-------- MATERIAL PROVIDED
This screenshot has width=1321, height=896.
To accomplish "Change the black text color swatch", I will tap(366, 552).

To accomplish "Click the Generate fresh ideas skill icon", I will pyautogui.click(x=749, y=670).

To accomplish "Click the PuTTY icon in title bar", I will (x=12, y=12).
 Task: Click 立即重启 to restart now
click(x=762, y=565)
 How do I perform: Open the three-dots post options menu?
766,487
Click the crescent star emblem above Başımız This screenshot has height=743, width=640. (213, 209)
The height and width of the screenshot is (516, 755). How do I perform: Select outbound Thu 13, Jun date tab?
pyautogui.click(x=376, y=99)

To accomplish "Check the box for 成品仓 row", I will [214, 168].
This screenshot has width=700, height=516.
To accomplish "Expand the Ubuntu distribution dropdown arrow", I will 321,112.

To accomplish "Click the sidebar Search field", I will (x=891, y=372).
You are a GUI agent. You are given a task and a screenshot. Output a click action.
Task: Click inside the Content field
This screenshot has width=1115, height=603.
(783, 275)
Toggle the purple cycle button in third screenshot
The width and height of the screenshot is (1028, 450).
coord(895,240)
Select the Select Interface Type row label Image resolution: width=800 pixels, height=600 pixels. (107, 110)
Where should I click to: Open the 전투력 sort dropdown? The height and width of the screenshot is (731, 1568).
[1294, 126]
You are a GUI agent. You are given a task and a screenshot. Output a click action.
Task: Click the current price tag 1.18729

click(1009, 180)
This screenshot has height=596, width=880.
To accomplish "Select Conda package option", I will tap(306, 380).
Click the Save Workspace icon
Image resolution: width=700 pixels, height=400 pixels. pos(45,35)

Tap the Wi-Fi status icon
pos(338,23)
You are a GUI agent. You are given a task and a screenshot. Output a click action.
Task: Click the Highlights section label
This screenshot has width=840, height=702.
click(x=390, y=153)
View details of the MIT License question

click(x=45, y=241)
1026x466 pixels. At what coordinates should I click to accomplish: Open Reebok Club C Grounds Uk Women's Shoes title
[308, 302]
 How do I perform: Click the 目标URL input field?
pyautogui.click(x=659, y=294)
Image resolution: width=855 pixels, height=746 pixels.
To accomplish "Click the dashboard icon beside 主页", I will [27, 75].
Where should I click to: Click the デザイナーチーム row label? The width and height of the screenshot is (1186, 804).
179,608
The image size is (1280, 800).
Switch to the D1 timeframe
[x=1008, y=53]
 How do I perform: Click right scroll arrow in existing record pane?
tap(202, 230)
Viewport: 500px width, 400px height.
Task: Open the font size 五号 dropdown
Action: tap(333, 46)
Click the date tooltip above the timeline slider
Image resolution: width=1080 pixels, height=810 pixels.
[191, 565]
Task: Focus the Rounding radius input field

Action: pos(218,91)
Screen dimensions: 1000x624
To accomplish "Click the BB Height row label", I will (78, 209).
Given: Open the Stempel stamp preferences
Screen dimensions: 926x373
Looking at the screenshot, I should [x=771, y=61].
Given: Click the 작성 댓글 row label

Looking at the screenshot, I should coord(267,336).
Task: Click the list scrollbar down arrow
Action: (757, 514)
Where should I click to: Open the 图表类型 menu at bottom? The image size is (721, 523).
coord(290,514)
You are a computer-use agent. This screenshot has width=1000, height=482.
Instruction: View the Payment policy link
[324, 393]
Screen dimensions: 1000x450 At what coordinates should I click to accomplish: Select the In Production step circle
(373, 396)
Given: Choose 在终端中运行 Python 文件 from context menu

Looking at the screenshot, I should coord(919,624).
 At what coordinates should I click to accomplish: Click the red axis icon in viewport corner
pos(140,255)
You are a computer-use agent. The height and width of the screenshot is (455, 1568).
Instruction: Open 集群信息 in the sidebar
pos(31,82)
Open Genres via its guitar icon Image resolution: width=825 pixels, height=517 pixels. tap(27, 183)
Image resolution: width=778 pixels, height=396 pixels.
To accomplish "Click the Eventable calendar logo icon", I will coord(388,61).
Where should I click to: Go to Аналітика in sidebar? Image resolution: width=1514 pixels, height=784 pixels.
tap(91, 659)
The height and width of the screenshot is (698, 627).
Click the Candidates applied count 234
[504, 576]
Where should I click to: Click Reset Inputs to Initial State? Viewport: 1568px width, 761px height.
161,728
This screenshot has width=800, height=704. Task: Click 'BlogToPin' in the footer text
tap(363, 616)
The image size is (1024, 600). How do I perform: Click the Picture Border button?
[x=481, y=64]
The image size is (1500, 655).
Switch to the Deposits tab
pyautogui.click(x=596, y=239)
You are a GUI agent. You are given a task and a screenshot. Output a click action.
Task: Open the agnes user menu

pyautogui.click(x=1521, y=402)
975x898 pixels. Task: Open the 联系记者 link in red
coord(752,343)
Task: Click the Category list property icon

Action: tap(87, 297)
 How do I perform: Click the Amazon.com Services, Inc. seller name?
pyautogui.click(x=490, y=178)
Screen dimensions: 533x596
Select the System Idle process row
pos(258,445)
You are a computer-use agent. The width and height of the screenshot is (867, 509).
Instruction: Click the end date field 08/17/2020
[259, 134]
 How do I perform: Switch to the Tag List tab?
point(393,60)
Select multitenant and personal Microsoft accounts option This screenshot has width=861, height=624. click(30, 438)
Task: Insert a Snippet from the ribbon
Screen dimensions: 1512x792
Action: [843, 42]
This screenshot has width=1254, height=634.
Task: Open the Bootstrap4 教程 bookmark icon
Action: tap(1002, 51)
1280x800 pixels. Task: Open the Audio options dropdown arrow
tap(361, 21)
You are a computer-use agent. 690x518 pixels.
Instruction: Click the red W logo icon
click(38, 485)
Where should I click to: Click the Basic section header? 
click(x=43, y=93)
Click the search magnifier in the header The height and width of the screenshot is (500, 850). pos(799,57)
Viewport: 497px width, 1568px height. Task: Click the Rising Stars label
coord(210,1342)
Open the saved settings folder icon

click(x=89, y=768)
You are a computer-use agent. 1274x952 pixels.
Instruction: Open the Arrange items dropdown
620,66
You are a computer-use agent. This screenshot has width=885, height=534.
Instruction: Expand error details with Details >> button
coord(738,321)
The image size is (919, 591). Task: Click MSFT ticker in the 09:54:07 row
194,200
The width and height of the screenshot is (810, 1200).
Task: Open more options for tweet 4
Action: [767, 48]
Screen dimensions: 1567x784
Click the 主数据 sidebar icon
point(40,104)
----------------
*TRY IT*.
Please repeat every entry, exactly as it was written.

*REPLY TO THE EXERCISE*.
This screenshot has width=1321, height=896.
To accomplish "Change the black text color swatch", I will tap(366, 552).

To accomplish "Click the Generate fresh ideas skill icon", I will pyautogui.click(x=749, y=670).

To accomplish "Click the PuTTY icon in title bar", I will (x=12, y=12).
 Task: Click 立即重启 to restart now
click(x=762, y=565)
 How do I perform: Open the three-dots post options menu?
766,487
Click the crescent star emblem above Başımız This screenshot has height=743, width=640. (213, 209)
The height and width of the screenshot is (516, 755). How do I perform: Select outbound Thu 13, Jun date tab?
pyautogui.click(x=376, y=99)

To accomplish "Check the box for 成品仓 row", I will [214, 168].
This screenshot has width=700, height=516.
To accomplish "Expand the Ubuntu distribution dropdown arrow", I will 321,112.

To accomplish "Click the sidebar Search field", I will (x=891, y=372).
You are a GUI agent. You are given a task and a screenshot. Output a click action.
Task: Click inside the Content field
This screenshot has width=1115, height=603.
(783, 275)
Toggle the purple cycle button in third screenshot
The width and height of the screenshot is (1028, 450).
coord(895,240)
Select the Select Interface Type row label Image resolution: width=800 pixels, height=600 pixels. (107, 110)
Where should I click to: Open the 전투력 sort dropdown? The height and width of the screenshot is (731, 1568).
[1294, 126]
You are a GUI agent. You are given a task and a screenshot. Output a click action.
Task: Click the current price tag 1.18729

click(1009, 180)
This screenshot has height=596, width=880.
To accomplish "Select Conda package option", I will tap(306, 380).
Click the Save Workspace icon
Image resolution: width=700 pixels, height=400 pixels. pos(45,35)

Tap the Wi-Fi status icon
pos(338,23)
You are a GUI agent. You are given a task and a screenshot. Output a click action.
Task: Click the Highlights section label
This screenshot has width=840, height=702.
click(x=390, y=153)
View details of the MIT License question

click(x=45, y=241)
1026x466 pixels. At what coordinates should I click to accomplish: Open Reebok Club C Grounds Uk Women's Shoes title
[308, 302]
 How do I perform: Click the 目标URL input field?
pyautogui.click(x=659, y=294)
Image resolution: width=855 pixels, height=746 pixels.
To accomplish "Click the dashboard icon beside 主页", I will [27, 75].
Where should I click to: Click the デザイナーチーム row label? The width and height of the screenshot is (1186, 804).
179,608
The image size is (1280, 800).
Switch to the D1 timeframe
[x=1008, y=53]
 How do I perform: Click right scroll arrow in existing record pane?
tap(202, 230)
Viewport: 500px width, 400px height.
Task: Open the font size 五号 dropdown
Action: tap(333, 46)
Click the date tooltip above the timeline slider
Image resolution: width=1080 pixels, height=810 pixels.
[191, 565]
Task: Focus the Rounding radius input field

Action: pos(218,91)
Screen dimensions: 1000x624
To accomplish "Click the BB Height row label", I will (78, 209).
Given: Open the Stempel stamp preferences
Screen dimensions: 926x373
Looking at the screenshot, I should [x=771, y=61].
Given: Click the 작성 댓글 row label

Looking at the screenshot, I should coord(267,336).
Task: Click the list scrollbar down arrow
Action: (757, 514)
Where should I click to: Open the 图表类型 menu at bottom? The image size is (721, 523).
coord(290,514)
You are a computer-use agent. This screenshot has width=1000, height=482.
Instruction: View the Payment policy link
[324, 393]
Screen dimensions: 1000x450 At what coordinates should I click to accomplish: Select the In Production step circle
(373, 396)
Given: Choose 在终端中运行 Python 文件 from context menu

Looking at the screenshot, I should coord(919,624).
 At what coordinates should I click to accomplish: Click the red axis icon in viewport corner
pos(140,255)
You are a computer-use agent. The height and width of the screenshot is (455, 1568).
Instruction: Open 集群信息 in the sidebar
pos(31,82)
Open Genres via its guitar icon Image resolution: width=825 pixels, height=517 pixels. tap(27, 183)
Image resolution: width=778 pixels, height=396 pixels.
To accomplish "Click the Eventable calendar logo icon", I will coord(388,61).
Where should I click to: Go to Аналітика in sidebar? Image resolution: width=1514 pixels, height=784 pixels.
tap(91, 659)
The height and width of the screenshot is (698, 627).
Click the Candidates applied count 234
[504, 576]
Where should I click to: Click Reset Inputs to Initial State? Viewport: 1568px width, 761px height.
161,728
This screenshot has width=800, height=704. Task: Click 'BlogToPin' in the footer text
tap(363, 616)
The image size is (1024, 600). How do I perform: Click the Picture Border button?
[x=481, y=64]
The image size is (1500, 655).
Switch to the Deposits tab
pyautogui.click(x=596, y=239)
You are a GUI agent. You are given a task and a screenshot. Output a click action.
Task: Open the agnes user menu

pyautogui.click(x=1521, y=402)
975x898 pixels. Task: Open the 联系记者 link in red
coord(752,343)
Task: Click the Category list property icon

Action: tap(87, 297)
 How do I perform: Click the Amazon.com Services, Inc. seller name?
pyautogui.click(x=490, y=178)
Screen dimensions: 533x596
Select the System Idle process row
pos(258,445)
You are a computer-use agent. The width and height of the screenshot is (867, 509).
Instruction: Click the end date field 08/17/2020
[259, 134]
 How do I perform: Switch to the Tag List tab?
point(393,60)
Select multitenant and personal Microsoft accounts option This screenshot has width=861, height=624. click(30, 438)
Task: Insert a Snippet from the ribbon
Screen dimensions: 1512x792
Action: [843, 42]
This screenshot has width=1254, height=634.
Task: Open the Bootstrap4 教程 bookmark icon
Action: tap(1002, 51)
1280x800 pixels. Task: Open the Audio options dropdown arrow
tap(361, 21)
You are a computer-use agent. 690x518 pixels.
Instruction: Click the red W logo icon
click(38, 485)
Where should I click to: Click the Basic section header? 
click(x=43, y=93)
Click the search magnifier in the header The height and width of the screenshot is (500, 850). pos(799,57)
Viewport: 497px width, 1568px height. Task: Click the Rising Stars label
coord(210,1342)
Open the saved settings folder icon

click(x=89, y=768)
You are a computer-use agent. 1274x952 pixels.
Instruction: Open the Arrange items dropdown
620,66
You are a computer-use agent. This screenshot has width=885, height=534.
Instruction: Expand error details with Details >> button
coord(738,321)
The image size is (919, 591). Task: Click MSFT ticker in the 09:54:07 row
194,200
The width and height of the screenshot is (810, 1200).
Task: Open more options for tweet 4
Action: [767, 48]
Screen dimensions: 1567x784
Click the 主数据 sidebar icon
point(40,104)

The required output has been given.